Also, as pointed out here, an excellent teacher for one type of student may be not so great for another type.

Pilots have to train and check out for different types of aircraft. Teachers, in contrast, are routinely "thrown in" to new, difficult classroom situations with minimal training to see how they do. Jay Mathews approves of this “toss them in the water approach” as described in a recent column:

Posted by: efavorite | November 9, 2009 12:07 PM | Report abuse

Continuing with the airline pilot analogy – when a plane goes down, it’s not always the pilot’s fault is it? No, a thorough evaluation is done, of not just the pilot, but ground crew, maintenance, air traffic control, etc. I’m not an expert on air safety, but I think my point is valid. In education, especially right now in DC, teachers are expected to take full responsibility for educating children and raising their achievement, despite factors affecting their students outside of school. If they as much as comment that there may be other important factors to consider, they are maligned for having a bad attitude. Imagine a pilot being afraid to comment about a dysfunctional air traffic control system.

If people cared as much about educating children as they cared about safe air travel, we wouldn’t be discussing teacher quality in a vacuum.

Posted by: efavorite | November 9, 2009 12:28 PM | Report abuse

This is fascinating.

Look at those satisfactory rates. You couldn't tell to look at them which came from Virginia and which came from Maryland, could you? I mean, if teachers unions are really the culprit here, wouldn't we see the Virginia satisfactory rates -- and remember, Virginia teahers are barred from collective bargaining, so there are no teachers union contracts -- much lower than Maryland's.

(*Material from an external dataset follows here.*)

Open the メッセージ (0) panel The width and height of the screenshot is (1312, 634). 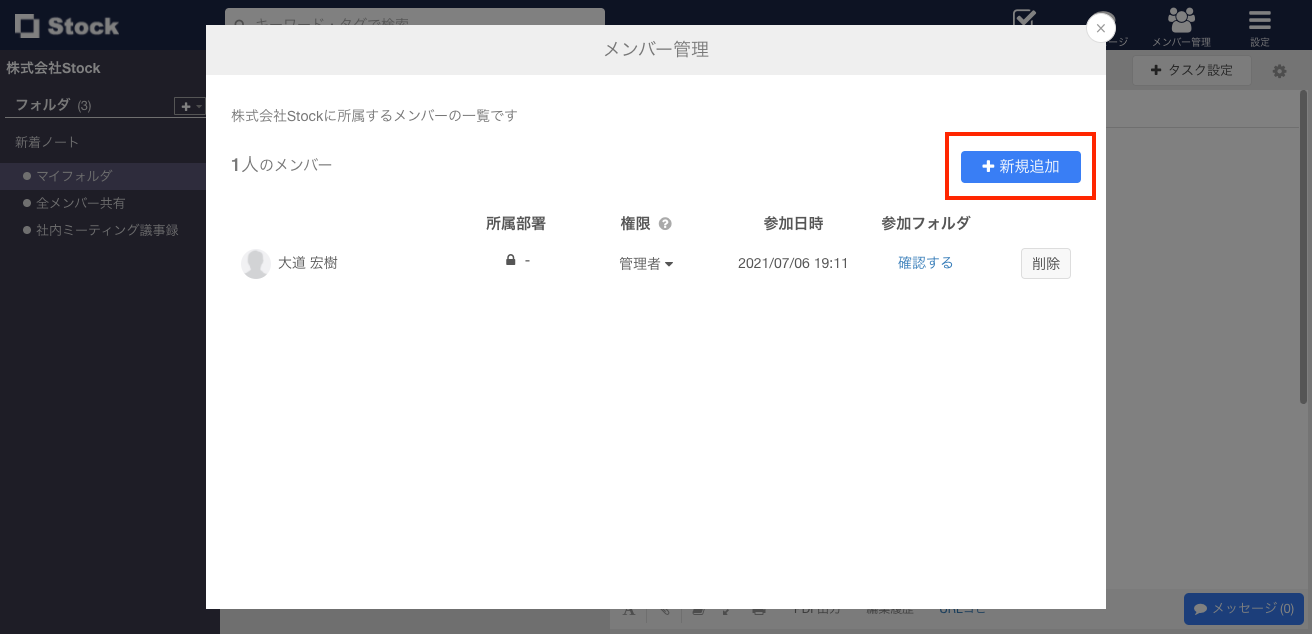(x=1243, y=608)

But we don't, we do? What does that tell us?


It's quite amazing that Mr. Matthews argues that a organization's branch managers not be help to a standardized tool for evaluating employees. Truly remarkable.

Don't other large organizations insist on standardized tools?

Moreover, if standardized tools are appropriate for assessing students, why wouldn't they be appropriate for assessing teachers? Let's be clear here: Mr. Matthews is *not* calling for improving the standardized tool, but rather dropping the whole idea.

Are there any more educational "reform" ideas that Mr. Matthews want to undermine today?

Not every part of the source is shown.